Good Day
I dont now if this question is realy that important but in BB II it says in the excersises “Go up in weight if you did sets of 8 (10,12) for all sets previous week. Otherwise, try and do more reps”
Does this include the first “warm up” set which always is aroud RPE 6-7 because I sometimes can to 10 Reps RPE 8 for a excersixe but it would always be possbile as RPE 6 in this first set.
I’m not sure what you mean by the first warm up set. The first set programmed is the top work set. The idea is to max that and the rest of the sets out in reps without overshooting the RPE.
Maybe I really misunterstood something with the whole RPE thing? Because to me a RPE 6 Set would be sort of a heavier Warm Up Set.
To get to e.g. 10 reps @ 8 I choose a weight beforehand that I could do ~6@6/4 RIR to be about 10@8/2 RIR
And if that is understandable my question would be: To go up in weight should I do 10@6 in my first set and 10@8x2 for the next 2 Sets (in case of RDLs) or does that even matter that much?

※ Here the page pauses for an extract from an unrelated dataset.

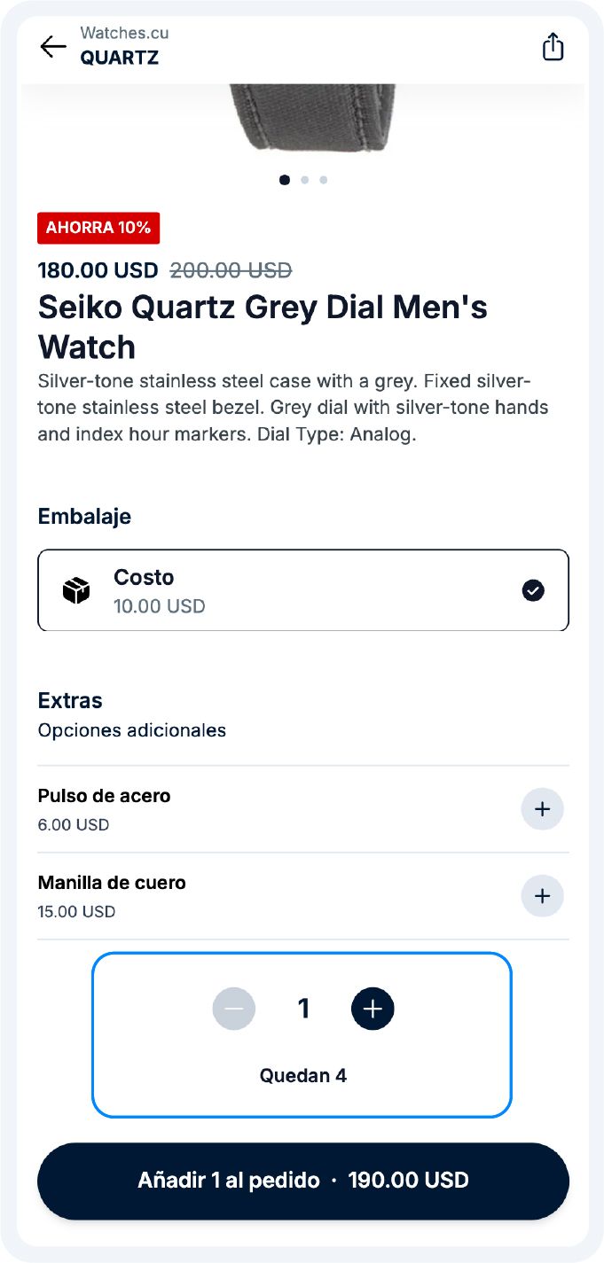Select the Costo 10.00 USD packaging option
This screenshot has height=1263, width=604.
coord(302,590)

(I am not a native speaker maybe I cannot really getz my point across)
In this template, the first set for some of the exercises is RPE 6 and is not a warm-up set. For the prescription 5-8 reps @ RPE 6, do 2 more sets of 5-8 (RPE can go up to @8), you would attempt to do the first set with 8 reps @ RPE 6, then do 2 more sets of 8 reps with the same weight without the RPE going > 8 on any set.